Fuentes de luz a nanoescala

Un equipo de investigadores del Lawrence Berkeley National Laboratory y de la Universidad de California, Berkeley, ha inventado una fuente de luz bioecológica a nanoescala capaz de emitir luz a través del espectro visible. Entre las muchas aplicaciones posibles de esta tecnología, una vez perfeccionada, se encuentran la endoscopia unicelular y otras formas de bioimágenes de sublongitud de onda, circuitos integrados para la tecnología nanofotónica y nuevos métodos avanzados de criptografía digital.

“Trabajando con nanocables individuales, hemos desarrollado la primera fuente de luz visible coherente continuamente sintonizable y sin electrodos que es compatible con ambientes fisiológicos”, señala el químico Peidong Yang, uno de los principales investigadores del proyecto. “También hemos demostrado que es posible atrapar y manipular nanocables individuales con pinzas ópticas, una capacidad fundamental no sólo para las técnicas de bioimagen, sino también para interconectar circuitos nanofotónicos”.

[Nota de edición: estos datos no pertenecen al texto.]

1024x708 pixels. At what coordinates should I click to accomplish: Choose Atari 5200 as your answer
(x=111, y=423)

“Esta fuente de luz de nanocables es como tener una diminuta linterna con la que podemos hacer un barrido a través de una célula viva, visualizando la célula al mismo tiempo que interactuamos mecánicamente con ella”, señala el biofísico Jan Liphardt, otro de los autores principales del estudio publicado en el número del 28 de junio de 2007 de la revista Nature, con el título: “Tunable Nanowire Nonlinear Optical Probe”.

En este trabajo, los investigadores describen una técnica con la que se sintetizaron nanocables de niobato de potasio en una disolución especial de agua caliente y se separaron con ultrasonidos. Los cables eran muy uniformes en tamaño, de varios micrones de largo, pero solo unos 50 nanómetros de diámetro. Se utilizó un rayo de láser infrarrojo para crear una pinza óptica que permitiera asir y manipular los nanocables de forma individual. Debido a las propiedades ópticas únicas del niobato de potasio, el mismo rayo sirvió también como bomba óptica, haciendo que los nanocables emitiesen luz visible del color elegido.

“Nuestros nanocables de niobato de potasio tienen diámetros por debajo de las longitudes de onda de la luz visible”, señala Yang. “También tienen unas excelentes propiedades ópticas y electrónicas, y una baja toxicidad, además de ser químicamente estables a temperatura ambiente, lo que los hace ideales para las tecnologías de formación de imágenes y de láser de sublongitud de onda”.

“En la microscopía, la norma general siempre ha sido que o bien puedes ver un objeto o bien puedes tocarlo”, señala Liphardt. “Con nuestra tecnología se pueden combinar ambas capacidades en un solo dispositivo, pudiendo manipular un ejemplar y visualizarlo al mismo tiempo”.

En combinación con proyectos anteriores en los que Yang y su equipo de investigación crearon nanoláseres ultravioletas de nanocables, y fabricaron guías de onda ópticas con nanocintas capaces de canalizar y dirigir la luz a través de un circuito, esta nueva tecnología sienta las bases para la tecnología nanofotónica del futuro.
Sin embargo, Yang y Liphardt advierten que esta tecnología de fuente de luz de nanocables está todavía en sus primeras etapas de desarrollo.